◆ **Exercise directions**
How many lines in the listing below contain the word "This"? Reply with only the number.

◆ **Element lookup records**
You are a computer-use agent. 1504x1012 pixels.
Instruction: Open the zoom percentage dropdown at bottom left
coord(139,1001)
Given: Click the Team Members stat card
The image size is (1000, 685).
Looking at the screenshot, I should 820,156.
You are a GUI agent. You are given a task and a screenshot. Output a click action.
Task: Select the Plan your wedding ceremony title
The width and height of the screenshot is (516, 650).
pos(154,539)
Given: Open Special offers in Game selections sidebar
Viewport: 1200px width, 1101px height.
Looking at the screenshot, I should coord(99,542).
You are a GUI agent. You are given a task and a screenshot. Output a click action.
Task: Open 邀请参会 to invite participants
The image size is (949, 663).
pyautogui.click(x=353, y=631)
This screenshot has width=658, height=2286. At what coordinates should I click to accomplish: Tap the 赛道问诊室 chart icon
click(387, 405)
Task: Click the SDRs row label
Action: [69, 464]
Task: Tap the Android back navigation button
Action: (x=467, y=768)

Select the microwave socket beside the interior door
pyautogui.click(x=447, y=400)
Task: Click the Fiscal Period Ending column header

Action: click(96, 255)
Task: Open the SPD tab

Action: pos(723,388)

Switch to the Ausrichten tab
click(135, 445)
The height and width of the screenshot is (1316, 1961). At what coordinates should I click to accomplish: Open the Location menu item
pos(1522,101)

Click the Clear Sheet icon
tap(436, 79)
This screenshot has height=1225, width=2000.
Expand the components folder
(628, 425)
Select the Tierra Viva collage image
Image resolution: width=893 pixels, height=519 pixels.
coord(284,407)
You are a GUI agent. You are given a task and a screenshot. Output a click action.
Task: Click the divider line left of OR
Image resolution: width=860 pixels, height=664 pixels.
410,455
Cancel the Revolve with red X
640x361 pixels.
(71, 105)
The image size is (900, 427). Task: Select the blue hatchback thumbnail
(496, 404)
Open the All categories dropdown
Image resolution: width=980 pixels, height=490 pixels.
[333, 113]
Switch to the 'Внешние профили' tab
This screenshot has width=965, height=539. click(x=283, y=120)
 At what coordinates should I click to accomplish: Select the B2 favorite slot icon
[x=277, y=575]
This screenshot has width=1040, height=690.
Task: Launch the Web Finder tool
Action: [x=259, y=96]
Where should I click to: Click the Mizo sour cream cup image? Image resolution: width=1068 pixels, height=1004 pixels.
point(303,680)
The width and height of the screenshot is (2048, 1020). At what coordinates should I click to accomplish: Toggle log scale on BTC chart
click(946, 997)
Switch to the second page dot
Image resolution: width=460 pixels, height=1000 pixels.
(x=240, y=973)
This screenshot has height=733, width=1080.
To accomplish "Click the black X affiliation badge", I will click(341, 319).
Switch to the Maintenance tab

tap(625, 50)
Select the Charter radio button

◆ **Written answer**
5